While doing some internet browsing, Watchmen showrunner Damon Lindelof stumbled across an article featuring Jeff Bezos current attempt to carve a giant 10,000 year clock into a mountain. As fans of the hit HBO series will know, this project sounds an awful lot like the mysterious Millennium Clock built by Lady Trieu, and clearly, Lindelof couldn’t resist making the connection between Bezos and the fictional tech genius played by Hong Chau in an Instagram post.

Unlike Lady Trieu’s Millennium Clock, which turned out to be a front for nefarious quantum centrifuge device, Bezos’ “Clock of the Long Now” is not a diabolical super weapon (that we know of). In fact, the project has been underway since 2011 and is exactly what it sounds like. A giant clock carved into a mountain. Via Popular Mechanics:

How does the clock work? Well, the longness of the time involved is the big engineering challenge. The clock is designed to tick just once a year and chime once per millennium. Experts are blasting rooms out of the interior of the mountain in order to install steampunky piles of gears and flywheels. According to Bezos, the Amazon founder and richest man on the planet, the clock will be 500 feet tall, “all mechanical, powered by day/night thermal cycles,” and “synchronized at solar noon.”
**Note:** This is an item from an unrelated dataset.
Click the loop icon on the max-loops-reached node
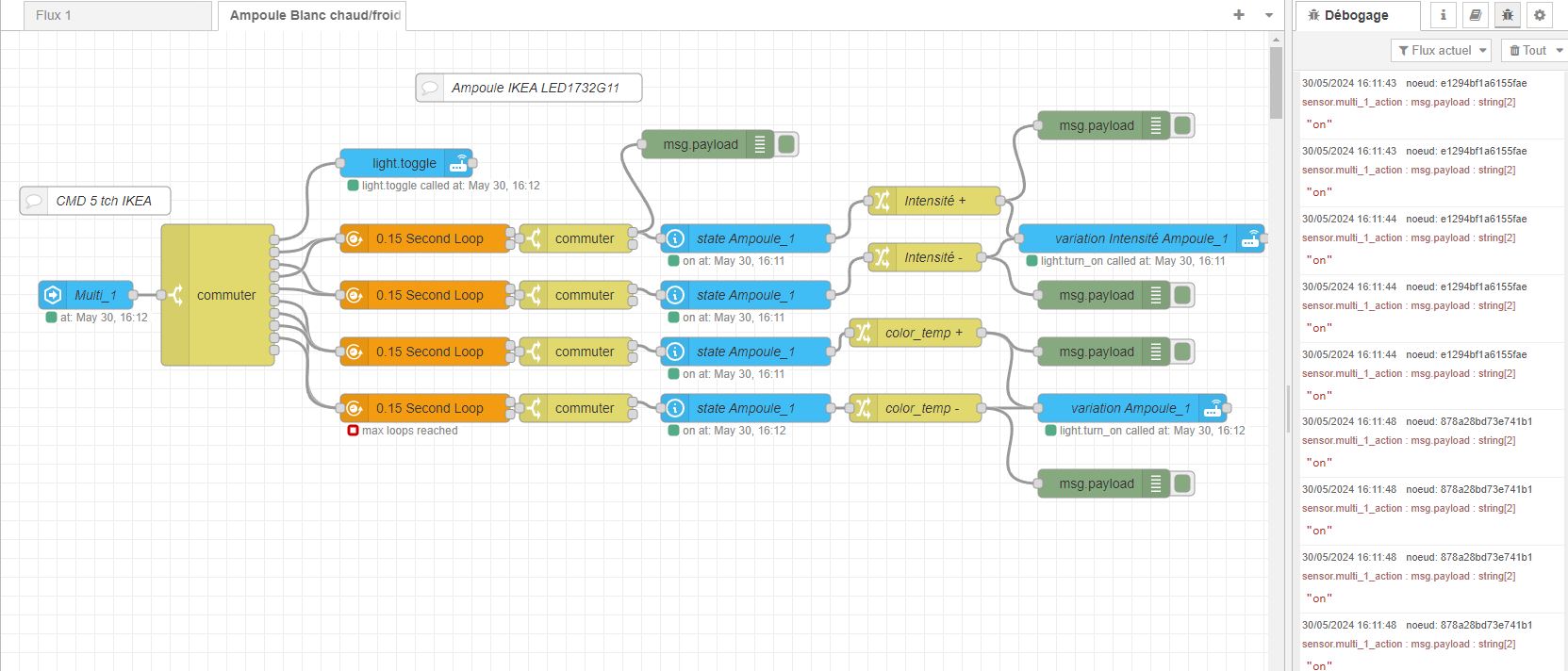This screenshot has height=671, width=1568. [355, 408]
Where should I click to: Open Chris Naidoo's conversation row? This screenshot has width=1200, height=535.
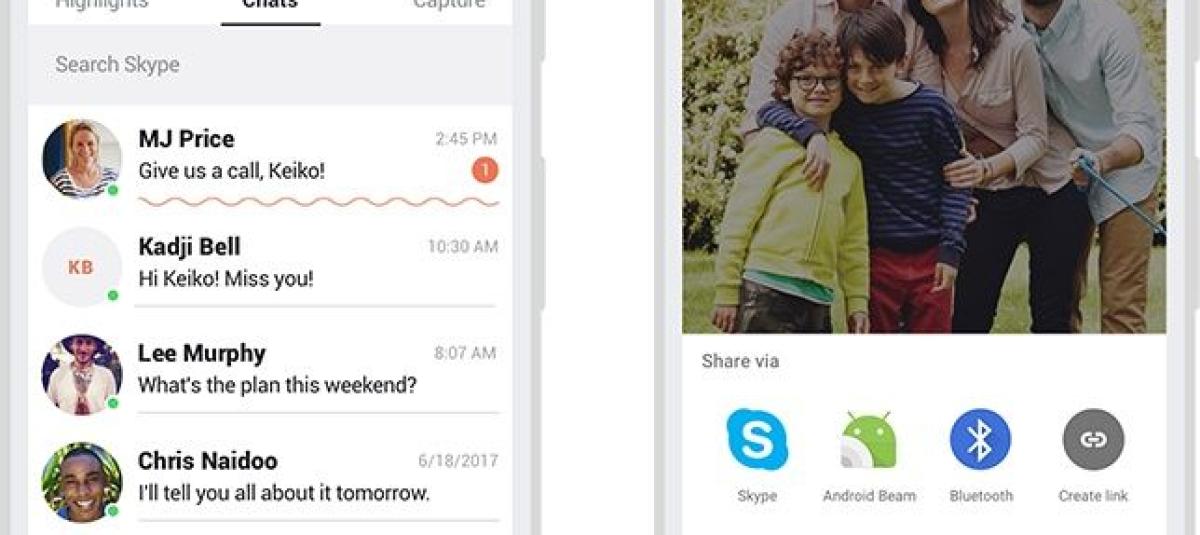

The $42 million clock, which sits on Texas property owned by Bezos, is supposed to remind people that “the far future not only exists, but will happen to their descendants.” However, good luck seeing it for yourself. According to Popular Mechanics, the project won’t be finished until many years from now and visiting it will “take a commitment.” The mountain is several hours away from the nearest airport, and to even see the clock, visitors will have to hike a rugged trail that goes well over 2,000 feet above the valley floor. Have fun with that.